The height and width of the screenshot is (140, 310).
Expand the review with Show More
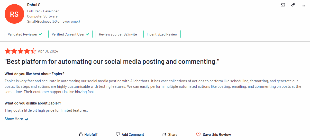coord(16,119)
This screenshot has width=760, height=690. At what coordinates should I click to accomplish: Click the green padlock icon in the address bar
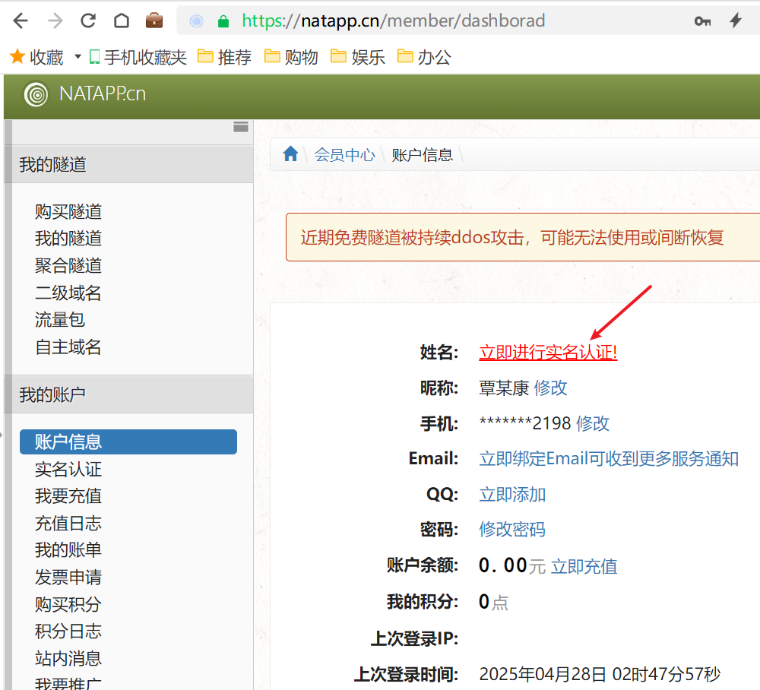click(221, 21)
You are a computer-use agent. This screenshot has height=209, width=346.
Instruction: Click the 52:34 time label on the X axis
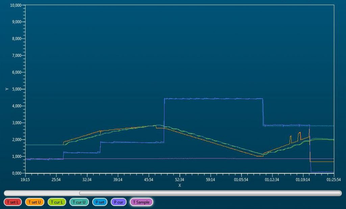[x=179, y=180]
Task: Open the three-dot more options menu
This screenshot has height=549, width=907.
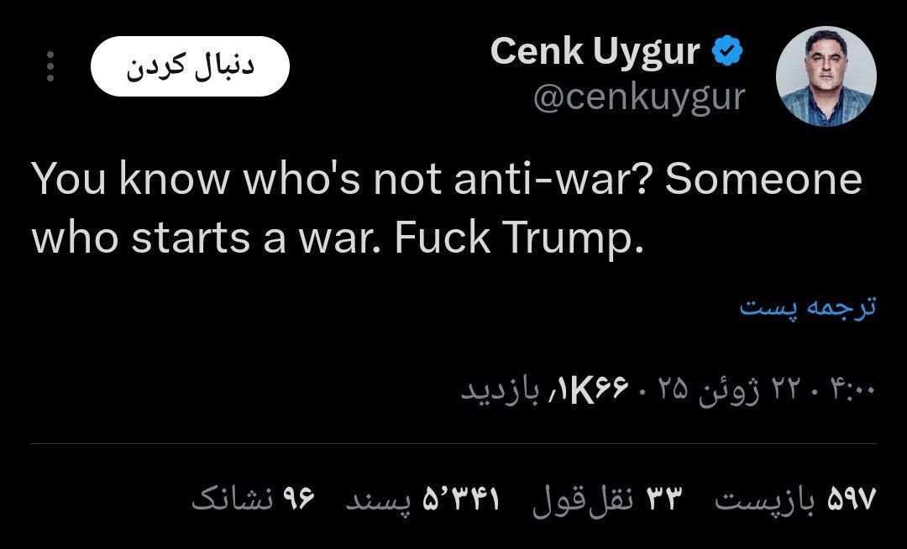Action: point(50,66)
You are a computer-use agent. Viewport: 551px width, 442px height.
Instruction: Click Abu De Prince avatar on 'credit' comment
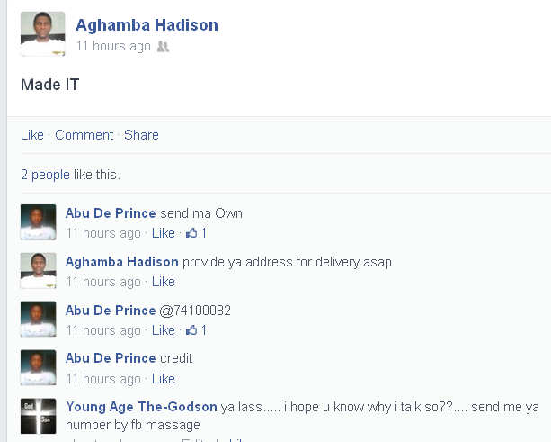38,367
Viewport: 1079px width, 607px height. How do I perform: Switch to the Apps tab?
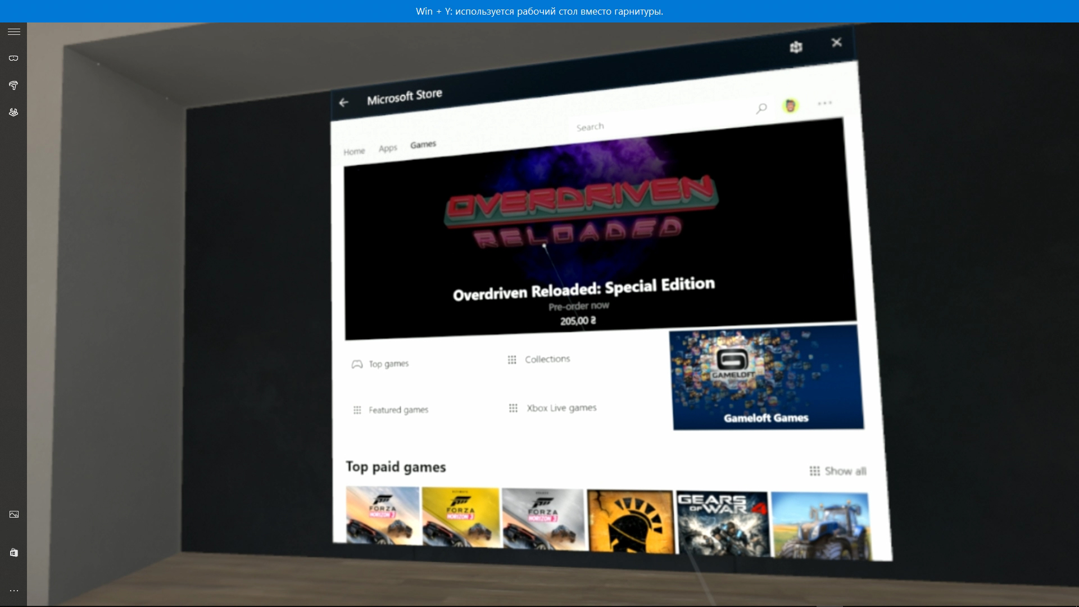[388, 148]
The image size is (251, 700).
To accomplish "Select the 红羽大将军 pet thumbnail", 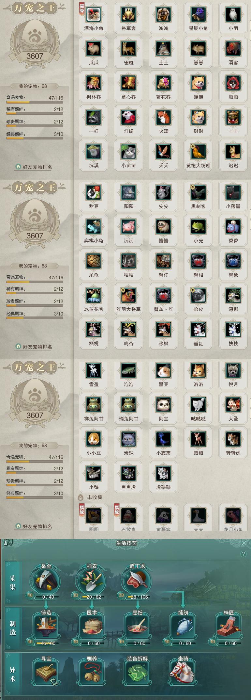I will coord(128,295).
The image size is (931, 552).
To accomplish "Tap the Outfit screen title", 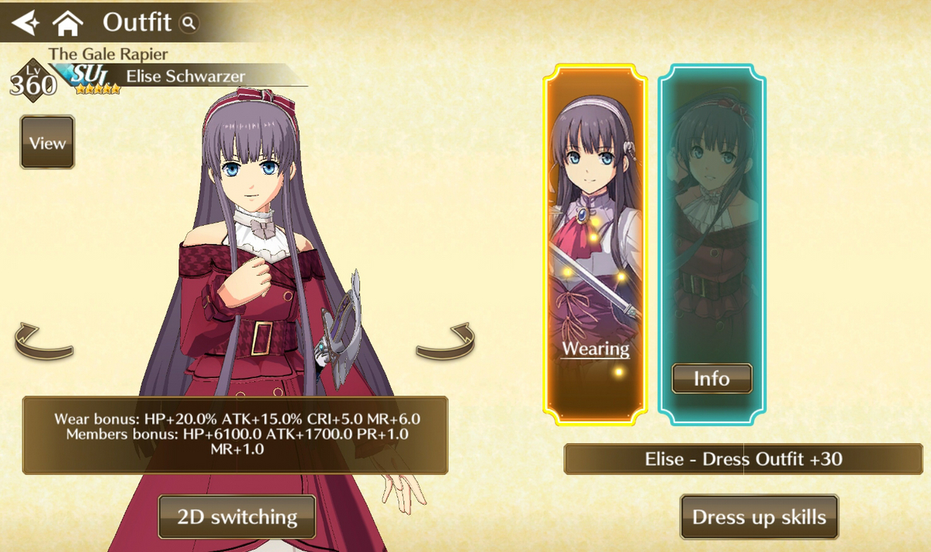I will click(x=137, y=23).
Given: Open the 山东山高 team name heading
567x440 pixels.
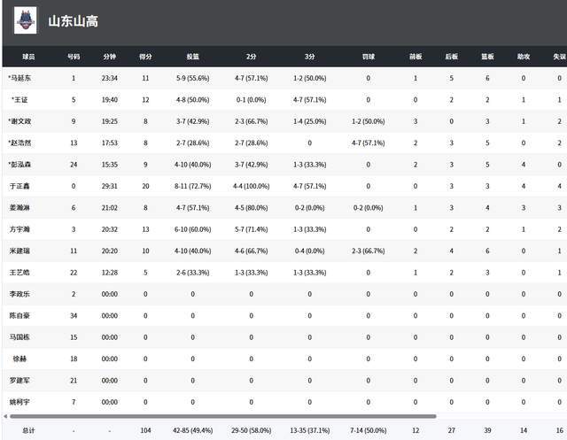Looking at the screenshot, I should click(x=73, y=21).
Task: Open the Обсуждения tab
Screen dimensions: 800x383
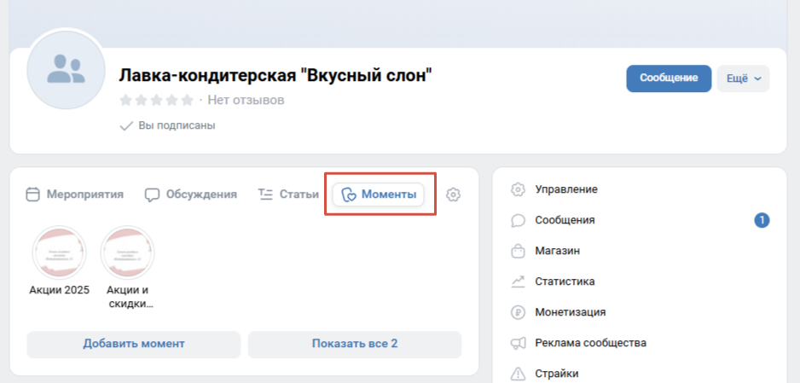Action: pyautogui.click(x=190, y=194)
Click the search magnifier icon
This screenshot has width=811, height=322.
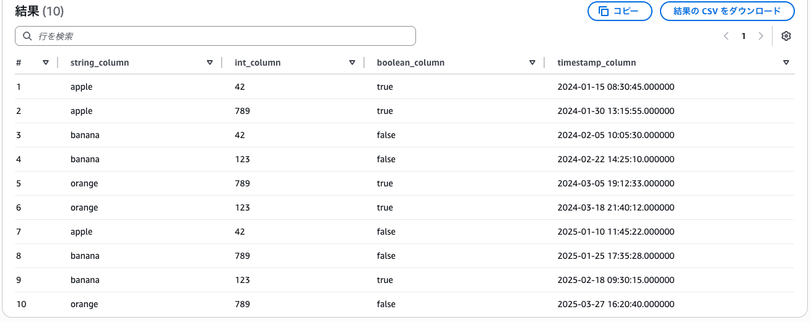[x=27, y=36]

::::::::

■ TASK TO COMPLETE ■
Copy the entries from the line containing "Task: Open the Обсуждения tab" through the last line of the entries, leaving out the pictures.

■ ANSWER FOR THE TASK ■
Task: Open the Обсуждения tab
Screen dimensions: 800x383
Action: pyautogui.click(x=190, y=194)
Click the search magnifier icon
This screenshot has width=811, height=322.
[x=27, y=36]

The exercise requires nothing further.